In addition, sex and gender differences on programming of behavior, brain development, and metabolism by diet during early life should be addressed in future studies. In this regard, exposure to a high-fat and -sugar diet prenatally and during early life, together with early life psychosocial stress, induce sex-dependent effects on adult metabolism, neuroinflammation, altered brain energy metabolism, and monoaminergic activity as recently reported by us and other research groups (Dearden et al., 2018; González-Pardo et al., 2020).

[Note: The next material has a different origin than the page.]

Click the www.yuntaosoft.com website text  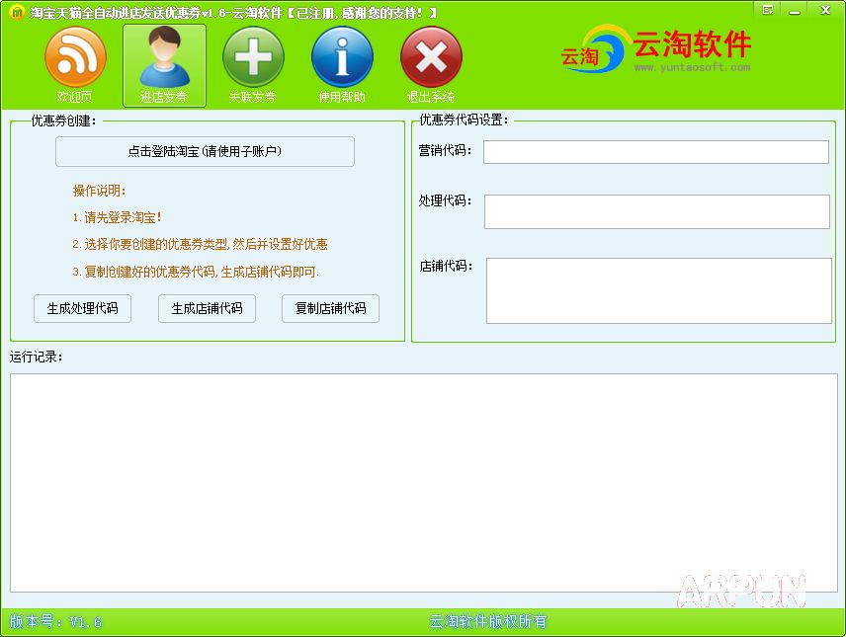692,68
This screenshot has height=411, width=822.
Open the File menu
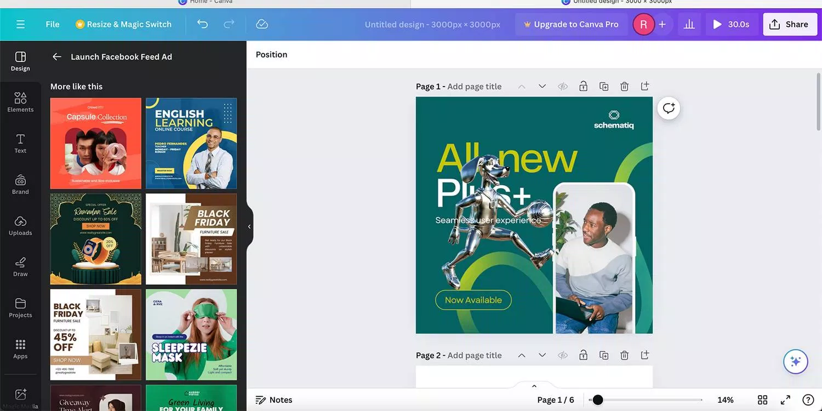point(52,24)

On the other hand, in the last few years, the brain–gut axis has become an important hidden physiological pathway. Scientific evidence indicates that the gut microbiota may be a target for treating metabolic diseases, using prebiotics, probiotics, and healthy diets. But there is another alternative, the fecal microbiota transplant (FMT). It consists of altering gut microbiota through transplantation from stool of healthy individuals. The healthy donor microbes are isolated from fecal sediment and are administered to a receptor whose microbiota is altered because of any pathologies, such as neurodegenerative diseases, depression, irritable bowel syndrome, autism, etc. (Tremaroli and Bäckhed, 2012; Vindigni and Surawicz, 2017; Wang et al., 2019). However, the possible long-term effects of FMT have not been analyzed systematically, and the methods of FMT have not yet been standardized. FMT after chronic unpredictable mild stress in mice caused, in untreated recipient mice, anxiety- and depression-like behaviors and increased neuroinflammation like the donor mice (Li et al., 2019). In addition, most studies with human microbiota-associated rodents report transfer of pathological phenotypes to recipient animals, including obesity and/or altered behavior, but extrapolation to humans or inferring causality in these studies is still uncertain (Walter et al., 2020). In this regard, clinical trials with FMT for major depression and/or anxiety have reported no effects or return to baseline depression scores after 3, 5, or 6 months (Mizuno et al., 2017; Mazzawi et al., 2018; Huang et al., 2019). The main limitation of clinical trials of FMT for mental disorders is the small sample size, the long-term efficacy, and the still undefined concept of “healthy microbiota” with wide variations in the taxonomic composition of gut microbiota among “healthy” individuals (Chinna Meyyappan et al., 2020). In this regard, FMT for obesity and its metabolic effects has not been successful in recent randomized clinical trials despite host microbiota engraftment (Yu et al., 2020) nor reduced BMI in obese patients (Allegretti et al., 2020). There is an ongoing randomized clinical trial of FMT for obesity in adolescents that will assess long-term BMI changes, adiposity, and insulin sensitivity in male and female participants (Leong et al., 2019). We need more studies in the near future to consider FMT as a target for therapeutic intervention of many diseases.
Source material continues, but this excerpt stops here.